# The spoils of war



## dmak (Jul 25, 2012)

So the other day Kauzy and i were at the dog park and we were alone. Kauzy is very social and very friendly with all dogs, but is very alpha and tends to play rough with the other alphas. Two dobermans showed up and the three of them starting running, boxing and wrestling, at this point its situation normal. Then, all of a sudden I heard the fighting growls of the dobies and the pain filled cries of my dog. The owner of the two dobies started laughing and provoking his dogs to attack harder. I ran into the middle of the fight and started pulling his dogs off. Then one of them turned on me and started attacking me. Quickly I grabbed either side of his jaws and ripped his mouth open as hard as I could and broke its jaw. As a dog lover this was a hard thing for me to do but both my dog and i were being viciously attacked. The other dog then turned on me, seeing that I decommissioned his comrade, and i I actually had to use a weapon to get the dog off. I called 911 cause both my dog and I were pretty torn up and bleeding pretty bad. Then I start getting punched and kicked by the owner of the dobies for injuring one dog and killing the other. I turned my weapon towards him and started shouting cease commands and he finally backed off. Thank god the cops and ambulance showed up at this point. 

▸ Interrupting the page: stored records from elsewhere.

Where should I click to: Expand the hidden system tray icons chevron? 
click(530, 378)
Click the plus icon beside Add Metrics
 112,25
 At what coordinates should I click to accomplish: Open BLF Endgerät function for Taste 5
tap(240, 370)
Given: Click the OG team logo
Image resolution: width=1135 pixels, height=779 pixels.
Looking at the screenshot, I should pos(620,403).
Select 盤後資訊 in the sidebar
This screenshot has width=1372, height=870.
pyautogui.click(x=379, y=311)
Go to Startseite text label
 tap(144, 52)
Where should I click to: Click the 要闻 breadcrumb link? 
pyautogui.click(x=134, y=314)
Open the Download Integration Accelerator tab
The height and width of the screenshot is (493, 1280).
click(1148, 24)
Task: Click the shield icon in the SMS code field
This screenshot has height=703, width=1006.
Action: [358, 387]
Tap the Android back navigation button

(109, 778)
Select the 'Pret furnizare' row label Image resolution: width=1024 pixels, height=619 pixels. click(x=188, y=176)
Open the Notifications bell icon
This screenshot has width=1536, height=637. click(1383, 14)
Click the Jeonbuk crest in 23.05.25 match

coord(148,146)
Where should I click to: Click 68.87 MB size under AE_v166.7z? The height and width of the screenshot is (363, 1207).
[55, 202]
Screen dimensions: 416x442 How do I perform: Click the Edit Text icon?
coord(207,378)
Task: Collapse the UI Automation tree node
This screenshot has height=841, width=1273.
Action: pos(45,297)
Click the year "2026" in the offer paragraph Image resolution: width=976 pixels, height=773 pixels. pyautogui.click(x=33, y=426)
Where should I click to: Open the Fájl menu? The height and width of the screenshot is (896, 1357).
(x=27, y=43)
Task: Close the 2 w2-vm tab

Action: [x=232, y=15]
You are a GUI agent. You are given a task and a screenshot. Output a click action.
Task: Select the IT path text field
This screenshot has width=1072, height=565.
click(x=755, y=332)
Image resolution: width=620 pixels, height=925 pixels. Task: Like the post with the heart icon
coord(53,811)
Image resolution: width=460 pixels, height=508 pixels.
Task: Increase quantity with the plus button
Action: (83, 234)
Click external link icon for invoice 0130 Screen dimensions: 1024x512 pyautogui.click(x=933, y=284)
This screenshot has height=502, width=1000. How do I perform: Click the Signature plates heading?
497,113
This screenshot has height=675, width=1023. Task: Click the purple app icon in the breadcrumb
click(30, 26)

Diagnosis, I received 2 units of blood, 47 stitches and 7 staples, and Kauzy has 39 stitches and is now missing a small part of his ear. Though he and i are in pretty rough shape, kauzy seems to be in great spirits. I am now having to deal with the legal ramifications. The police assessed the situation and deemed the use of deadly force as a clear act of self defense and have cleared any criminal actions against me. Now the owner of the other dogs is trying to sue in which I replied with a counter suit. It is going to be a tough next 8 monthes. 

I'm just happy and blessed that my buddy and i survived. It is hard to describe the feelings I have for having to kill and injure those dogs, and am disgusted that the other owner continued to provoke the aggressive behaviour of his dogs.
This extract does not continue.